Reproduce the following items line for line, unchanged.

Items:
□ □ □ □
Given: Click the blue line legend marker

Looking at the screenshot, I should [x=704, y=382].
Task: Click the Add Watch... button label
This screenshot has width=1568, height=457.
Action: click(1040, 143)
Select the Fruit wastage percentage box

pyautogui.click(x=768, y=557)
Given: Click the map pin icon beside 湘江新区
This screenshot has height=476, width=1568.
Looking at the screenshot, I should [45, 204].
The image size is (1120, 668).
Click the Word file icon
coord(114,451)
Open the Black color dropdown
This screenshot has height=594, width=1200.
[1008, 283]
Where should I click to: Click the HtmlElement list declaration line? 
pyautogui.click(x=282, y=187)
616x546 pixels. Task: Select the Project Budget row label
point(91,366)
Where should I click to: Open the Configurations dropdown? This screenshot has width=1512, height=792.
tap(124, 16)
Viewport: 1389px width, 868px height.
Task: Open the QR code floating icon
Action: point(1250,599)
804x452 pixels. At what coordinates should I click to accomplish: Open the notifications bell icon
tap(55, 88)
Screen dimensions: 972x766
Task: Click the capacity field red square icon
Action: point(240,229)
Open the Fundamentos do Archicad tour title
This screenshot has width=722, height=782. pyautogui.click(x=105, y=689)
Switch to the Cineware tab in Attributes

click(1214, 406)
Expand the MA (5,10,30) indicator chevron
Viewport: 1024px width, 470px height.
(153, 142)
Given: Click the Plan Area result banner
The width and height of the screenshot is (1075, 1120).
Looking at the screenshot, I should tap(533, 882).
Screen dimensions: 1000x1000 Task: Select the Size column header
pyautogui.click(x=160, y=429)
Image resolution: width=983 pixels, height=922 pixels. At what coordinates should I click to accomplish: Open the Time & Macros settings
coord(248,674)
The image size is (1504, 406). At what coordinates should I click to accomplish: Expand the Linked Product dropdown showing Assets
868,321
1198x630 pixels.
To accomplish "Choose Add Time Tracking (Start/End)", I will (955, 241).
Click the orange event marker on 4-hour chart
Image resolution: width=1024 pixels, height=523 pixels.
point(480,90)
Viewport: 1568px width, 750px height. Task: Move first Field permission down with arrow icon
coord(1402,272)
□ □ □ □
Exercise output:
Given: Click the blue line legend marker

Looking at the screenshot, I should [x=704, y=382].
Task: Click the Add Watch... button label
This screenshot has width=1568, height=457.
Action: click(1040, 143)
Select the Fruit wastage percentage box

pyautogui.click(x=768, y=557)
Given: Click the map pin icon beside 湘江新区
This screenshot has height=476, width=1568.
Looking at the screenshot, I should [45, 204].
The image size is (1120, 668).
Click the Word file icon
coord(114,451)
Open the Black color dropdown
This screenshot has height=594, width=1200.
[1008, 283]
Where should I click to: Click the HtmlElement list declaration line? 
pyautogui.click(x=282, y=187)
616x546 pixels. Task: Select the Project Budget row label
point(91,366)
Where should I click to: Open the Configurations dropdown? This screenshot has width=1512, height=792.
tap(124, 16)
Viewport: 1389px width, 868px height.
Task: Open the QR code floating icon
Action: point(1250,599)
804x452 pixels. At what coordinates should I click to accomplish: Open the notifications bell icon
tap(55, 88)
Screen dimensions: 972x766
Task: Click the capacity field red square icon
Action: point(240,229)
Open the Fundamentos do Archicad tour title
This screenshot has width=722, height=782. pyautogui.click(x=105, y=689)
Switch to the Cineware tab in Attributes

click(1214, 406)
Expand the MA (5,10,30) indicator chevron
Viewport: 1024px width, 470px height.
(153, 142)
Given: Click the Plan Area result banner
The width and height of the screenshot is (1075, 1120).
Looking at the screenshot, I should tap(533, 882).
Screen dimensions: 1000x1000 Task: Select the Size column header
pyautogui.click(x=160, y=429)
Image resolution: width=983 pixels, height=922 pixels. At what coordinates should I click to accomplish: Open the Time & Macros settings
coord(248,674)
The image size is (1504, 406). At what coordinates should I click to accomplish: Expand the Linked Product dropdown showing Assets
868,321
1198x630 pixels.
To accomplish "Choose Add Time Tracking (Start/End)", I will (955, 241).
Click the orange event marker on 4-hour chart
Image resolution: width=1024 pixels, height=523 pixels.
point(480,90)
Viewport: 1568px width, 750px height. Task: Move first Field permission down with arrow icon
coord(1402,272)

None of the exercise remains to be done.